Using the entries below, quote exactly the span of lines that begins with the line containing "467x361 pixels." and ends with the final line.
(Beginning of Records for this exercise)
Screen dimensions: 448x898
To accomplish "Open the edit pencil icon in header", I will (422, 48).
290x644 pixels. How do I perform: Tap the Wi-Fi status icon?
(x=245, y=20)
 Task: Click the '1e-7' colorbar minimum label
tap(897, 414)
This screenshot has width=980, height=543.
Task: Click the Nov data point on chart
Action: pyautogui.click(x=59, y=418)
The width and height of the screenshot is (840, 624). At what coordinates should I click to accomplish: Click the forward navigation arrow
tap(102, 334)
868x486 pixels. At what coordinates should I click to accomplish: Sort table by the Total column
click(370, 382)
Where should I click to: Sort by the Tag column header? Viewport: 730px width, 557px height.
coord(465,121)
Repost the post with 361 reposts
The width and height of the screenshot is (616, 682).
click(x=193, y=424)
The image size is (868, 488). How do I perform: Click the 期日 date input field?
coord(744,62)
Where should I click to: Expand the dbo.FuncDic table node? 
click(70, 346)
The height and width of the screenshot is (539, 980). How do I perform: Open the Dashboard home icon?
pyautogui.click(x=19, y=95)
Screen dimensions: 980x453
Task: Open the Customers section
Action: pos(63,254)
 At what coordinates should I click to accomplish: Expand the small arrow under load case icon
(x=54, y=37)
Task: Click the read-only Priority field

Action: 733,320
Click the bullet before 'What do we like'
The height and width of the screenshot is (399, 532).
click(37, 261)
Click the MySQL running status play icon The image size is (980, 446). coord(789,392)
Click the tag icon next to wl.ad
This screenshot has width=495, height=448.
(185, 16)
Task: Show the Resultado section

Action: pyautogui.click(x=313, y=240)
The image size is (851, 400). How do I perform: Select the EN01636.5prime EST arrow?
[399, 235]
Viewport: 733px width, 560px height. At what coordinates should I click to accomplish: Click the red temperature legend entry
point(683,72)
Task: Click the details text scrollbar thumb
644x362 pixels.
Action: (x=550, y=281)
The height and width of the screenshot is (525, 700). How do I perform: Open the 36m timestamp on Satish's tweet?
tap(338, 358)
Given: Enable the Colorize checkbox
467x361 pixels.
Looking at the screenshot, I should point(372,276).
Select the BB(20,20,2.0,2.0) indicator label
(End of Records for this exercise)
■ **Exercise result**:
467x361 pixels.
Looking at the screenshot, I should point(372,276).
Select the BB(20,20,2.0,2.0) indicator label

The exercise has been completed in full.